- _REQUIREMENT_
Looking through the listing that follows, count every line with the string "Cefrés" and state the number alone.
___ EXTRACTED ENTRIES ___
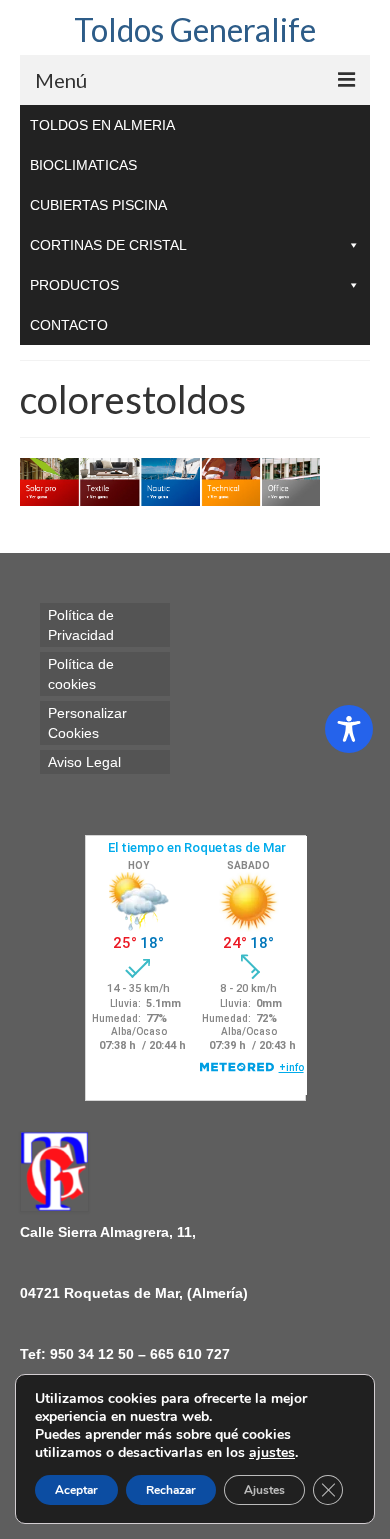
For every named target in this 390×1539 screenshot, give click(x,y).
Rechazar (171, 1490)
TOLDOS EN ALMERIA (102, 125)
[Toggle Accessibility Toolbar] (349, 729)
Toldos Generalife (195, 29)
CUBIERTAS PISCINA (98, 205)
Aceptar (76, 1490)
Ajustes (264, 1490)
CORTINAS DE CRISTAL (108, 245)
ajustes (272, 1453)
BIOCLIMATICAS (83, 165)
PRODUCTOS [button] (74, 285)
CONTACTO (69, 325)
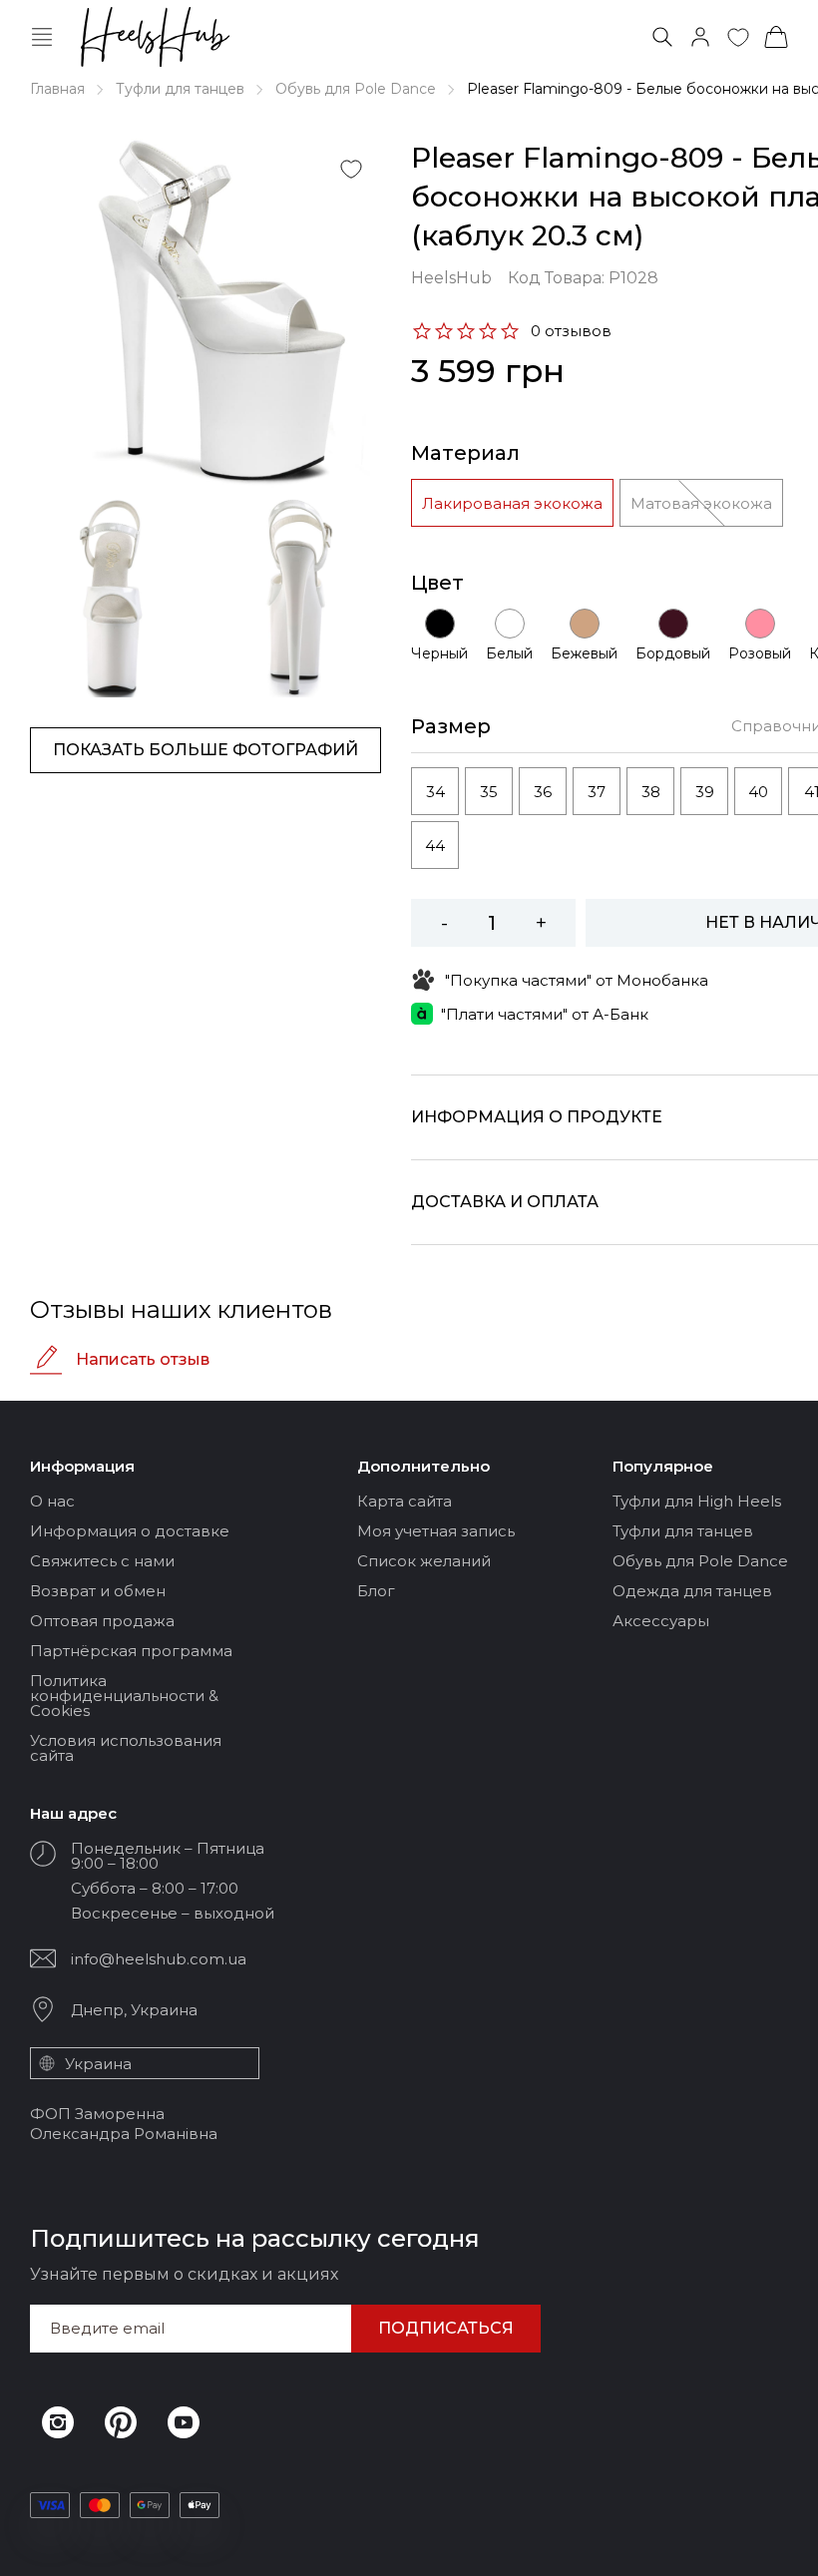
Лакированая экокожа (512, 503)
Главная (57, 89)
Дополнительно (423, 1466)
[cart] (776, 37)
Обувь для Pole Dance (355, 89)
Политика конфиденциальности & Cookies (124, 1695)
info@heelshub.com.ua (158, 1958)
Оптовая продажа (102, 1620)
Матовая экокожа (701, 503)
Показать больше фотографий (205, 749)
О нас (52, 1501)
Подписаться (446, 2328)
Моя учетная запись (436, 1530)
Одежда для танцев (692, 1590)
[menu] (42, 37)
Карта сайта (404, 1501)
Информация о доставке (129, 1530)
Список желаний (424, 1560)
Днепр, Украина (134, 2009)
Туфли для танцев (180, 89)
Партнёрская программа (131, 1650)
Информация (82, 1466)
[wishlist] (738, 37)
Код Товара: (583, 277)
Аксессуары (661, 1620)
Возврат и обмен (98, 1590)
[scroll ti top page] (787, 2543)
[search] (662, 37)
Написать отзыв (142, 1359)
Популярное (663, 1466)
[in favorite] (351, 169)
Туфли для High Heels (697, 1501)
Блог (376, 1590)
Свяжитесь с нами (102, 1560)
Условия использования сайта (125, 1748)
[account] (700, 37)
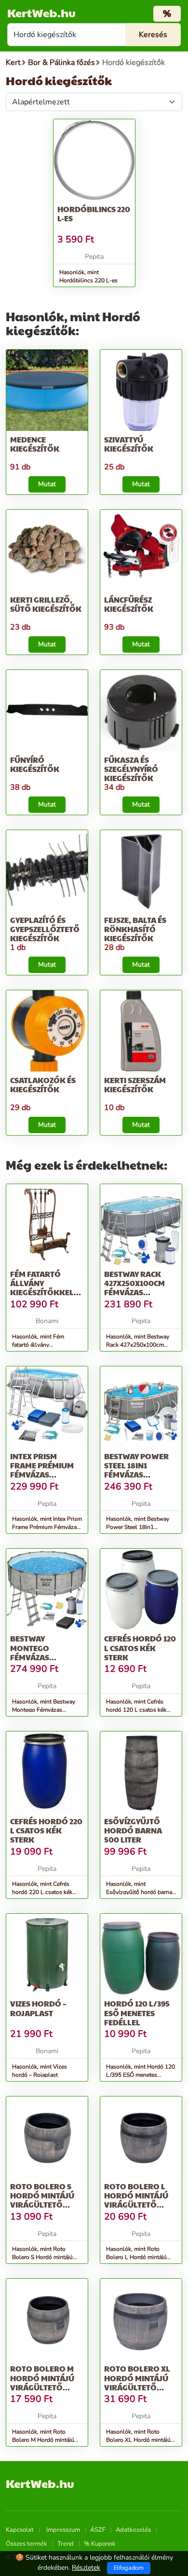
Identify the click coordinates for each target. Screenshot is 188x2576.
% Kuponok (100, 2543)
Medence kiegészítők (34, 444)
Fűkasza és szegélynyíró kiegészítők (131, 768)
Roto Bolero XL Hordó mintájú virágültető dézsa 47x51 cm (137, 2382)
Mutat (47, 484)
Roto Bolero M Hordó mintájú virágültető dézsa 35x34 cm (42, 2382)
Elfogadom (129, 2567)
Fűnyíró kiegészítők (34, 764)
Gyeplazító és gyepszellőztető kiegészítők (45, 929)
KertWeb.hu (41, 12)
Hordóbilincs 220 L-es (93, 213)
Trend (65, 2543)
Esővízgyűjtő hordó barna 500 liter (133, 1830)
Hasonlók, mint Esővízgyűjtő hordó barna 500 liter (139, 1892)
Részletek (86, 2567)
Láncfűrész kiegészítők (128, 604)
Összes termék (26, 2543)
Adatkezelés (133, 2529)
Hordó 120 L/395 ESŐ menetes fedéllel (137, 2012)
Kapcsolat (20, 2529)
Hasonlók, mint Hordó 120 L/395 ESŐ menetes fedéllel (140, 2075)
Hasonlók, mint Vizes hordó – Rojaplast (39, 2071)
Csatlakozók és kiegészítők (43, 1084)
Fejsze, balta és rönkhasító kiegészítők (135, 929)
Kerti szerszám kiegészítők (135, 1084)
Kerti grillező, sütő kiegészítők (45, 604)
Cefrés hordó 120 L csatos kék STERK (140, 1647)
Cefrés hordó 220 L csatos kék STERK (46, 1830)
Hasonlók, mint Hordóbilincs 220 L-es (88, 276)
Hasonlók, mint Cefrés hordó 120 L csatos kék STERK (136, 1710)
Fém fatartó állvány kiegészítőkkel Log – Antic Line (42, 1287)
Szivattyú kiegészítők (128, 444)
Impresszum (63, 2529)
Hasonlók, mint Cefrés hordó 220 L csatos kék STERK (42, 1892)
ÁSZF (98, 2529)
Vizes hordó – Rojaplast (38, 2008)
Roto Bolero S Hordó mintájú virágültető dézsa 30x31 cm (42, 2200)
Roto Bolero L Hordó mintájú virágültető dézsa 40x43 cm (136, 2200)
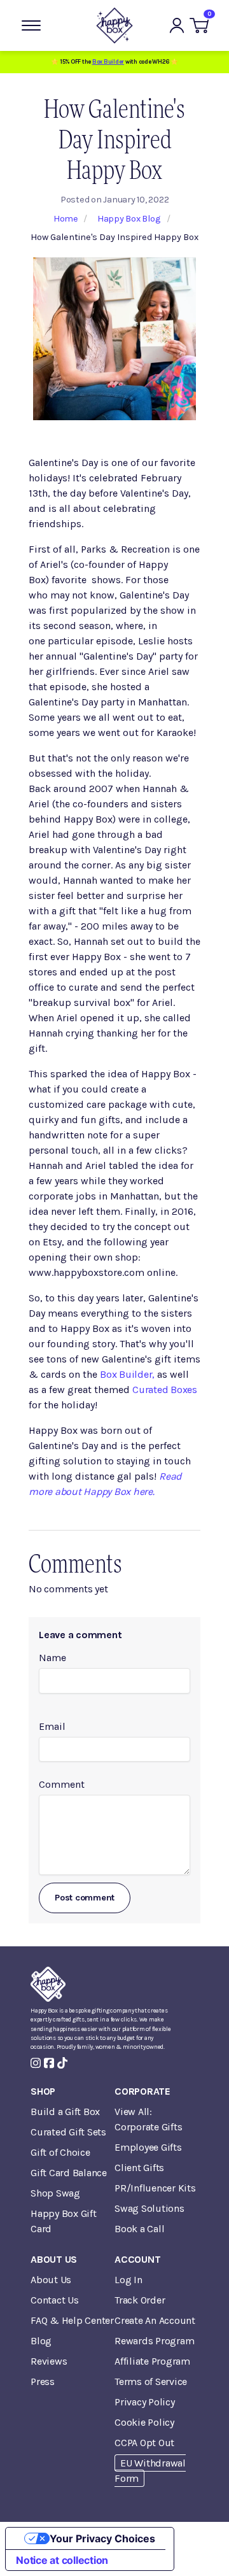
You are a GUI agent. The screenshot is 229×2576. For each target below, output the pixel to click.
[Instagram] (36, 2063)
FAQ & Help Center (72, 2320)
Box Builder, (127, 1374)
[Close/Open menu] (31, 25)
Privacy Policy (144, 2402)
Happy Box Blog (128, 218)
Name (52, 1658)
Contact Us (55, 2300)
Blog (41, 2341)
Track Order (139, 2300)
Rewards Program (154, 2341)
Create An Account (154, 2320)
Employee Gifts (148, 2147)
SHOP (43, 2091)
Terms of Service (150, 2381)
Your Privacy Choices (102, 2538)
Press (43, 2381)
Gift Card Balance (69, 2173)
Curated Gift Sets (68, 2132)
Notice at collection (62, 2560)
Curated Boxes (164, 1390)
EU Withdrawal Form (150, 2470)
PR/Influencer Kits (155, 2188)
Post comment (84, 1897)
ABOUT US (54, 2259)
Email (52, 1726)
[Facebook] (49, 2063)
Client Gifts (139, 2168)
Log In (128, 2280)
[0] (199, 25)
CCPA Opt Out (144, 2443)
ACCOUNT (137, 2259)
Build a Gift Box (65, 2111)
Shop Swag (55, 2193)
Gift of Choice (60, 2152)
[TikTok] (62, 2063)
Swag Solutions (149, 2208)
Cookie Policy (144, 2422)
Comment (62, 1784)
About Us (51, 2280)
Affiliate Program (152, 2361)
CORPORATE (142, 2091)
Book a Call (139, 2229)
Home (65, 218)
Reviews (49, 2361)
___
- _YOUR RESPONSE_
4